Genus of mosses, peat moss

Sphagnum is a genus of approximately 380 accepted species of mosses, commonly known as sphagnum moss, also bog moss and quacker moss (although that term is also sometimes used for peat). Accumulations of Sphagnum can store water, since both living and dead plants can hold large quantities of water inside their cells; plants may hold 16 to 26 times as much water as their dry weight, depending on the species. The empty cells help retain water in drier conditions.

As Sphagnum moss grows, it can slowly spread into drier conditions, forming larger mires, both raised bogs and blanket bogs.

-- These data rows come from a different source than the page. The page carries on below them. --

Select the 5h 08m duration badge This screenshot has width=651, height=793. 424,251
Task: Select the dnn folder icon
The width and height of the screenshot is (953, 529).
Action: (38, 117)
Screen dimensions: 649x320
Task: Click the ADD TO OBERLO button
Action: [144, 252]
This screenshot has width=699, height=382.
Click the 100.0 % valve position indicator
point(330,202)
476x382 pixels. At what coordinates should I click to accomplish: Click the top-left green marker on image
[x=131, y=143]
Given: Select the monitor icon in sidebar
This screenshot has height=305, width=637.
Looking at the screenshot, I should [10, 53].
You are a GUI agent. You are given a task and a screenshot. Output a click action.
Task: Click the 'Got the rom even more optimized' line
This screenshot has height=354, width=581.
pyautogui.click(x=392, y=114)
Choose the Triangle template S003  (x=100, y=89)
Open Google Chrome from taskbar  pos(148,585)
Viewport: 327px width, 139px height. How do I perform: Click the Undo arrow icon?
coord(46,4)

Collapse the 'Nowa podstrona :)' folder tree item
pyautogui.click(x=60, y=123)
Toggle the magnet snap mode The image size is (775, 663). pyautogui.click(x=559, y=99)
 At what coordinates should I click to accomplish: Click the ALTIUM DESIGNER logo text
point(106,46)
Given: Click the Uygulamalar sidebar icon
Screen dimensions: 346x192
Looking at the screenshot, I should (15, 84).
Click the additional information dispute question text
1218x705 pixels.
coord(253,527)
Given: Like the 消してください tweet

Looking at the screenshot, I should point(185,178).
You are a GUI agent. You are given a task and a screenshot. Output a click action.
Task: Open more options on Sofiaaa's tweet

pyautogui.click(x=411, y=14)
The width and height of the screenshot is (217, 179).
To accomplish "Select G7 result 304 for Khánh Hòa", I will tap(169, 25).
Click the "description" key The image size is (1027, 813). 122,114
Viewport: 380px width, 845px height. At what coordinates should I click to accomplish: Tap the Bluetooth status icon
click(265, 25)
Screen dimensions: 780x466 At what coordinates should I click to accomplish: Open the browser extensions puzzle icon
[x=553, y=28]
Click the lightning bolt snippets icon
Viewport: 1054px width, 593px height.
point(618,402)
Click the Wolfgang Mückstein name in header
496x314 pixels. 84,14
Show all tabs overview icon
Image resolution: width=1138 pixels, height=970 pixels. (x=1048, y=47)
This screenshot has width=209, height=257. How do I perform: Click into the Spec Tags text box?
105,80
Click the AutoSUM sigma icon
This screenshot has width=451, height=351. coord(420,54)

Thus, Sphagnum can influence the composition of such habitats, with some describing Sphagnum as 'habitat manipulators' or 'autogenic ecosystem engineers'. These peat accumulations then provide habitat for a wide array of peatland plants, including sedges and ericaceous shrubs, as well as orchids and carnivorous plants.

Sphagnum and the peat formed from it do not decay readily because of the phenolic compounds embedded in the moss's cell walls. In addition, bogs, like all wetlands, develop anaerobic soil conditions, which produces slower anaerobic decay rather than aerobic microbial action. Peat moss can also acidify its surroundings by taking up cations, such as calcium and magnesium, and releasing hydrogen ions.

Under the right conditions, peat can accumulate to a depth of many meters. Different species of Sphagnum have different tolerance limits for flooding and pH, and any one peatland may have a number of different Sphagnum species.

==Description==
An individual Sphagnum plant consists of a main stem, with tightly arranged clusters of branch fascicles usually consisting of two or three spreading branches and two to four hanging branches. The top of the plant (capitulum) has compact clusters of young branches that give the plant its characteristic tuft-like appearance. Along the stem are scattered leaves of various shapes, named stem leaves; the shape varies according to species.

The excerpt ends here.